Asthma, being one of the major pulmonary diseases affects roughly 300 million people worldwide. This disease leads to airflow obstruction within the lung following chronic inflammation of the respiratory tract, which results in a wide range of symptoms. Overactivity of SNA has been already linked to patients with systolic heart failure and COPD. The investigators postulate that similar pathomechanism is prevalent in Asthma which leads to an overactivity of SNA. Nasal High Flow Therapy (NHFT) is a recently developed form of oxygen therapy that delivers heated and humidified high-flow oxygen and gas mix through a nasal cannula. In comparison to conventional oxygen therapy, NHFT has been proven substantially beneficial due to additional effects like decreased oxygen dilution, increased FRC, dead space washout with CO2 removal, increased mucociliary function and generation of positive end-expiratory pressure (PEEP) which lead to significantly improved breathing mechanics often preventing the need for invasive machine ventilation (IMV) in various acute diseases. Furthermore, these mechanisms lead to the bronchodilation of small airways in primary obstructive pulmonary diseases like COPD. Positive benefits of NHFT, not only during an acute exacerbation but also with long-term stable disease have been already established in COPD. Similar effects could be expected in bronchial Asthma characterized by obstruction of small airways. Thus, using a comprehensive, multimodal approach and state-of-the-art technology, this research project is designed to determine the prevalence, extent and nature of increased SNA in Asthma (AIM 1) and evaluate the impact of NHFT on sympathovagal balance in patients (AIM 2). The project will address the following hypotheses: 1. SNA is increased in asthma patients. 2. NHFT has a positive impact on the sympathetic drive resulting in decreased SNA.
Study Type
OBSERVATIONAL
Enrollment
30
University Hospital RWTH Aachen-Department of Pneumology and Intensive Care
Aachen, North Rhine-Westphalia, Germany
Assessments of the sympathetic nerve activity axis (Non invasive)

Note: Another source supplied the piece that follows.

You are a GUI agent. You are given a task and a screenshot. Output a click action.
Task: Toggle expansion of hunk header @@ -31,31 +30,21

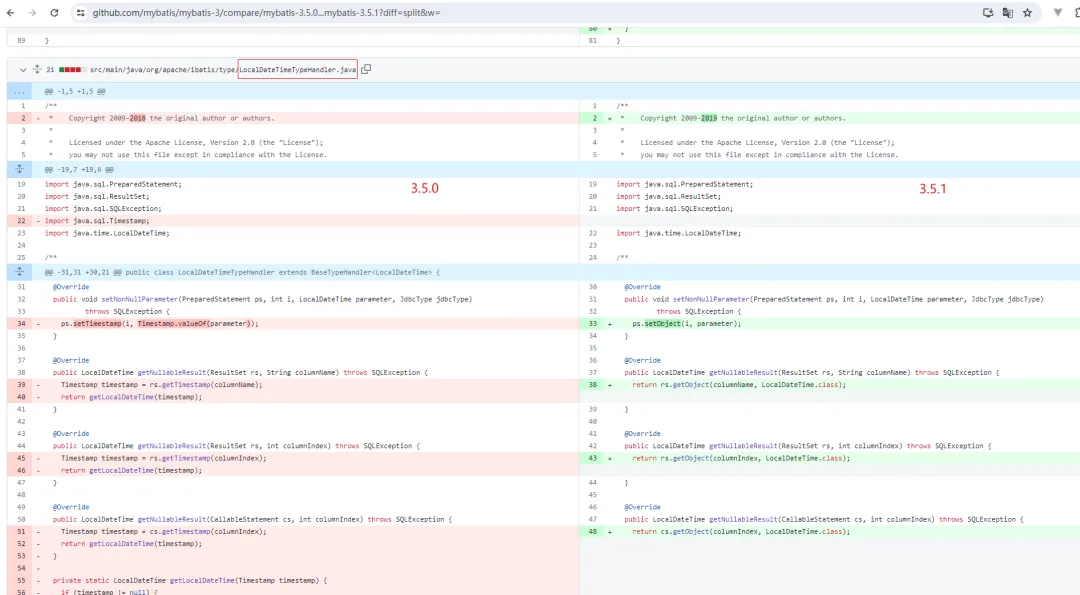click(19, 271)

SVB (sympathovagal balance), HRV (Heart rate variability) and dBPV (diastolic blood pressure variability) will be analysed using a 3-lead electrocardiogram (sampling rate 1000Hz) and a continuous non-invasive arterial blood pressure signal (CNAP® technology, sampling rate 100Hz). HRV (ms2 based on continuously recorded variability in RR intervals) and (diastolic) BPV (expressed as mmHg2 based on continuously recorded variability in diastolic BP) will be computed by time domain analysis and by frequency domain analysis and presented as the high frequency component (HF; 0.15-0.4 Hz), low frequency component (LF; 0.04-0.15 Hz), their relative ratio low frequency/high frequency (LF/HF), and the very low frequency component (VLF; 0.0-0.04 Hz) for both HRV and dBPV . Outcome measure: LF/HF ratio of HRV.
Time frame: 1 year
Assessments of the sympathetic nerve activity axis (Invasive)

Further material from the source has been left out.